WHAT TO PRODUCE. Please reproduce each of the following entries word for word, keeping every line unchanged.

##### EXTRACTED INFORMATION #####

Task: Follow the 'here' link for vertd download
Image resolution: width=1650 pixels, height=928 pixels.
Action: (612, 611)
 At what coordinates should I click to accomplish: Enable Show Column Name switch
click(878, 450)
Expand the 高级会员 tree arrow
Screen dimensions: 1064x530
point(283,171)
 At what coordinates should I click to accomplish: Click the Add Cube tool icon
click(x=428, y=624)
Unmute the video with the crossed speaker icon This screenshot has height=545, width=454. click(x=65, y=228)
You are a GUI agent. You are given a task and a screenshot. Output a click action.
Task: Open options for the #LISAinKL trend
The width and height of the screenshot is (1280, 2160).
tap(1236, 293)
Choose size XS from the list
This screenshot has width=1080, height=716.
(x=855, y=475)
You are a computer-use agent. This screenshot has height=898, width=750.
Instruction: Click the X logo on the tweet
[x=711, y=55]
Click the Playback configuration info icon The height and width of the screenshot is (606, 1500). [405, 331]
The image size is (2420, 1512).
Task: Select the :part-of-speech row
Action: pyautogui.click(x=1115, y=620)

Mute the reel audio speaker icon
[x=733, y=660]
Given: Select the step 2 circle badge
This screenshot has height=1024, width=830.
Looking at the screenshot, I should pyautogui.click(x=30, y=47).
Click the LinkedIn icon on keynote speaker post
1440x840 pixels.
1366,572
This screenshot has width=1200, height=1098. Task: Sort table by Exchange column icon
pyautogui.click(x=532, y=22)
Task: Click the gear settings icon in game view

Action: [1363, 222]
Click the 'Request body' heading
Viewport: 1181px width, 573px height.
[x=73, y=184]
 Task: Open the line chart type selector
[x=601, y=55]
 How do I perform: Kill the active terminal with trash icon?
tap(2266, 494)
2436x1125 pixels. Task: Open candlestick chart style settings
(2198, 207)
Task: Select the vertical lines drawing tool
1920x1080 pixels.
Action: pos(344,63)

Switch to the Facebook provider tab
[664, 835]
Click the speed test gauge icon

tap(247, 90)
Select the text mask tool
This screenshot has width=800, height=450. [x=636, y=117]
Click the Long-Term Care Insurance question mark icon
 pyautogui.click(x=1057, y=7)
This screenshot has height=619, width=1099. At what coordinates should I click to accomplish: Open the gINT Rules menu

#####

OUTPUT BELOW.
Task: Follow the 'here' link for vertd download
Image resolution: width=1650 pixels, height=928 pixels.
Action: (612, 611)
 At what coordinates should I click to accomplish: Enable Show Column Name switch
click(878, 450)
Expand the 高级会员 tree arrow
Screen dimensions: 1064x530
point(283,171)
 At what coordinates should I click to accomplish: Click the Add Cube tool icon
click(x=428, y=624)
Unmute the video with the crossed speaker icon This screenshot has height=545, width=454. click(x=65, y=228)
You are a GUI agent. You are given a task and a screenshot. Output a click action.
Task: Open options for the #LISAinKL trend
The width and height of the screenshot is (1280, 2160).
tap(1236, 293)
Choose size XS from the list
This screenshot has width=1080, height=716.
(x=855, y=475)
You are a computer-use agent. This screenshot has height=898, width=750.
Instruction: Click the X logo on the tweet
[x=711, y=55]
Click the Playback configuration info icon The height and width of the screenshot is (606, 1500). [405, 331]
The image size is (2420, 1512).
Task: Select the :part-of-speech row
Action: pyautogui.click(x=1115, y=620)

Mute the reel audio speaker icon
[x=733, y=660]
Given: Select the step 2 circle badge
This screenshot has height=1024, width=830.
Looking at the screenshot, I should pyautogui.click(x=30, y=47).
Click the LinkedIn icon on keynote speaker post
1440x840 pixels.
1366,572
This screenshot has width=1200, height=1098. Task: Sort table by Exchange column icon
pyautogui.click(x=532, y=22)
Task: Click the gear settings icon in game view

Action: [1363, 222]
Click the 'Request body' heading
Viewport: 1181px width, 573px height.
[x=73, y=184]
 Task: Open the line chart type selector
[x=601, y=55]
 How do I perform: Kill the active terminal with trash icon?
tap(2266, 494)
2436x1125 pixels. Task: Open candlestick chart style settings
(2198, 207)
Task: Select the vertical lines drawing tool
1920x1080 pixels.
Action: pos(344,63)

Switch to the Facebook provider tab
[664, 835]
Click the speed test gauge icon

tap(247, 90)
Select the text mask tool
This screenshot has width=800, height=450. [x=636, y=117]
Click the Long-Term Care Insurance question mark icon
 pyautogui.click(x=1057, y=7)
This screenshot has height=619, width=1099. At what coordinates should I click to accomplish: Open the gINT Rules menu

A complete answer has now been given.